- _DOCUMENT PASSAGE_
==========

# Building the model

The model is an ensemble of:

* a decision tree that tries to capture the ["women and children first"](https://en.wikipedia.org/wiki/Women_and_children_first) protocol,

* support vector machines, and

* a random forest classifier.

The predicted class is decided with majority voting. 

Decision trees are used to impute missing `Fare` and `Age` values before building the model.

In [1]:
import random
import pprint

import numpy as np
import pandas as pd
import patsy

from sklearn.pipeline import Pipeline, make_pipeline
from sklearn.tree import DecisionTreeRegressor, DecisionTreeClassifier
from sklearn.svm import SVC
from sklearn.ensemble import RandomForestClassifier, VotingClassifier
from sklearn.grid_search import GridSearchCV

from util import get_random_seed, ModelImputer, ColumnSelector

## Random seeds

In [2]:
random_seed = get_random_seed()
print('np.random.seed:', random_seed)
np.random.seed(random_seed)

random_seed = get_random_seed()
print('random.seed:', random_seed)
random.seed(random_seed)

np.random.seed: 762272023
random.seed: 152070533


## Load training data

In [3]:
train_data = pd.read_csv('clean_data/train.csv')

formula = 'Survived ~ Embarked + Class + Cabin + Fare + Title + Sex + Age + Relatives - 1'
y_train, X_train = patsy.dmatrices(formula, train_data)

Print the indices of the variables (used as parameters in the model pipeline below).

In [4]:
pd.DataFrame({'Variable': X_train.design_info.column_names})

Unnamed: 0,Variable
0,Embarked[Cherbourg]
1,Embarked[Queenstown]
2,Embarked[Southampton]
3,Class[T.second]
4,Class[T.third]
5,Cabin[T.B]
6,Cabin[T.C]
7,Cabin[T.D]
8,Cabin[T.E]
9,Cabin[T.F]


## Build the model pipeline

In [5]:
ensemble = VotingClassifier(voting='hard', estimators=[
    ('women_and_children', make_pipeline(ColumnSelector([17, 19]), 
                                         DecisionTreeClassifier())),
    ('svm', SVC(kernel='rbf')),
    ('rf', RandomForestClassifier()), 
])

==========

- _RECORDED INFORMATION_
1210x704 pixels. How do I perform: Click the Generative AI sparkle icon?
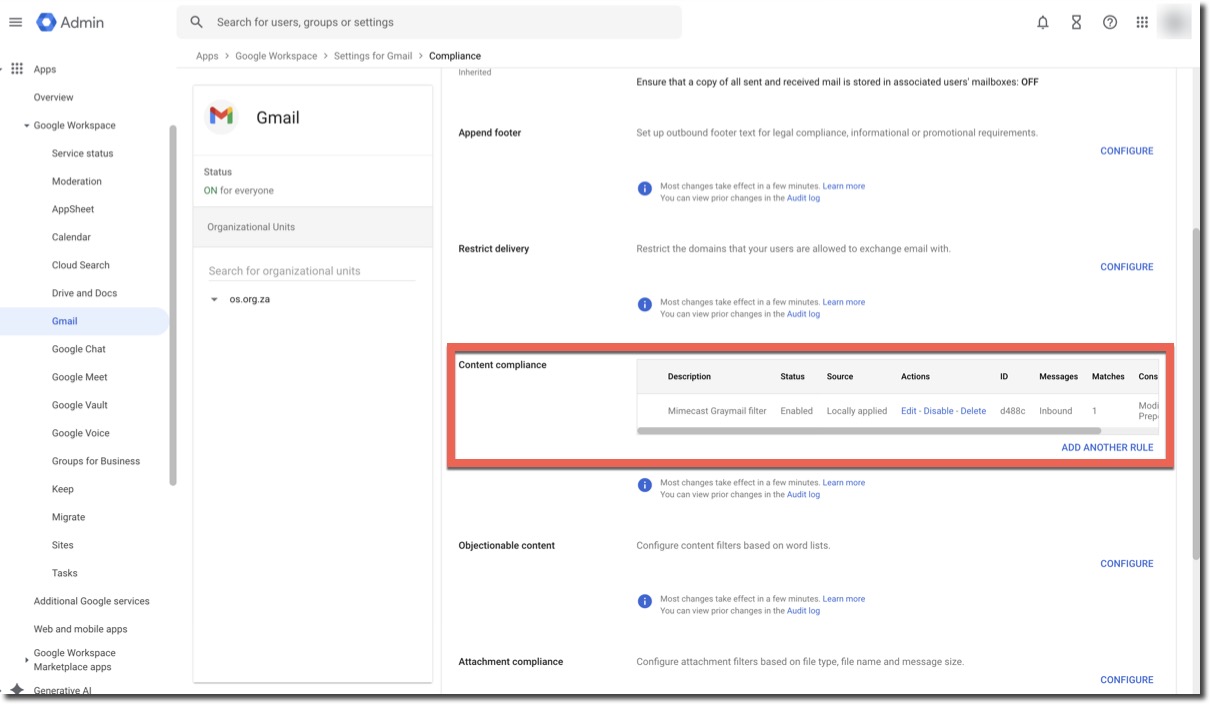click(x=17, y=690)
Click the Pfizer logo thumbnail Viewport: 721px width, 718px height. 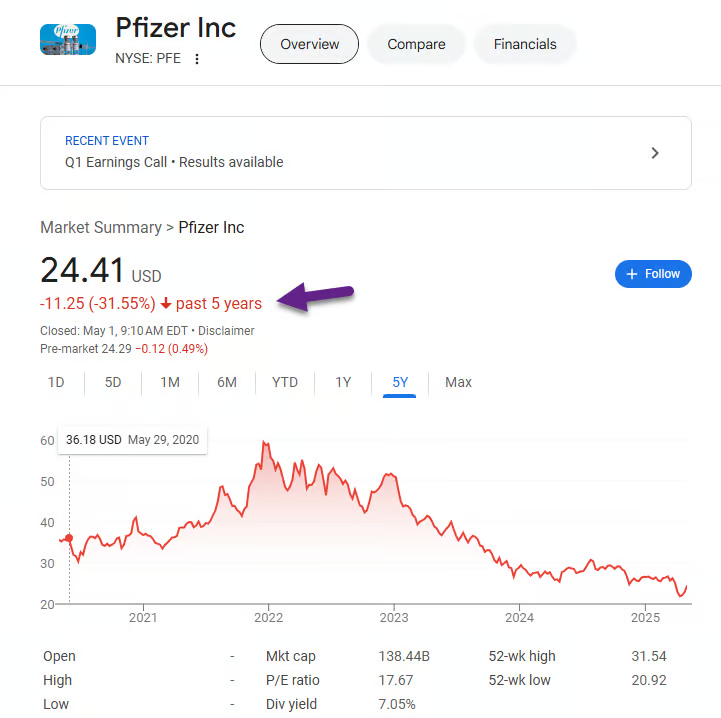click(68, 40)
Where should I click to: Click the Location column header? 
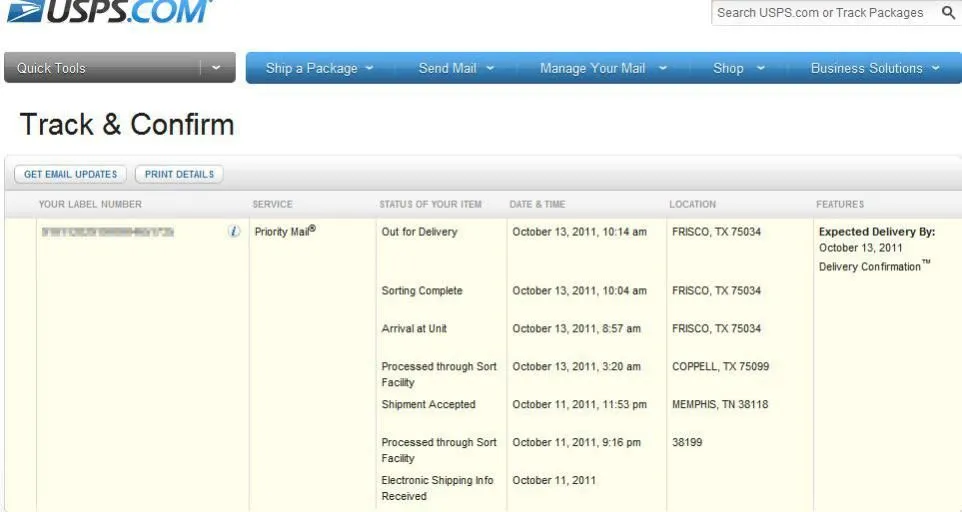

==========

- _WORK TO DO_
a – In the model-building notebook, shorten the paragraph that begins "The model is an ensemble of" into a single sentence that keeps all three components.
b – Go on with the model-building notebook from its last code cell.
The listing comes from a separate source.

- _WRITTEN RESPONSES_
a – The model combines a decision tree meant to capture the "women and children first" protocol, support vector machines, and a random forest classifier.

b –
complete_variables = [i for i in range(17) if i not in (18, 19)]

pipeline = Pipeline([
    ('fare_imputer', ModelImputer(DecisionTreeRegressor(), 18, 
                                  complete_variables)),
    ('age_imputer', ModelImputer(DecisionTreeRegressor(), 19, 
                                 complete_variables + [18])),
    ('ensemble', ensemble),
])

## Estimate the model parameters

In [6]:
param_grid = {
    'ensemble__svm__C': np.logspace(-2, 4, 10),
    'ensemble__svm__gamma': np.logspace(-4, 2, 10),
    'ensemble__rf__n_estimators': [5, 11, 17, 23],
}

model = GridSearchCV(pipeline, param_grid, cv=10, n_jobs=-1, verbose=1)
model.fit(np.asarray(X_train), np.asarray(y_train.ravel()))

print('Best score:', model.best_score_)
print('Best weights:', pprint.pformat(model.best_params_), sep='\n')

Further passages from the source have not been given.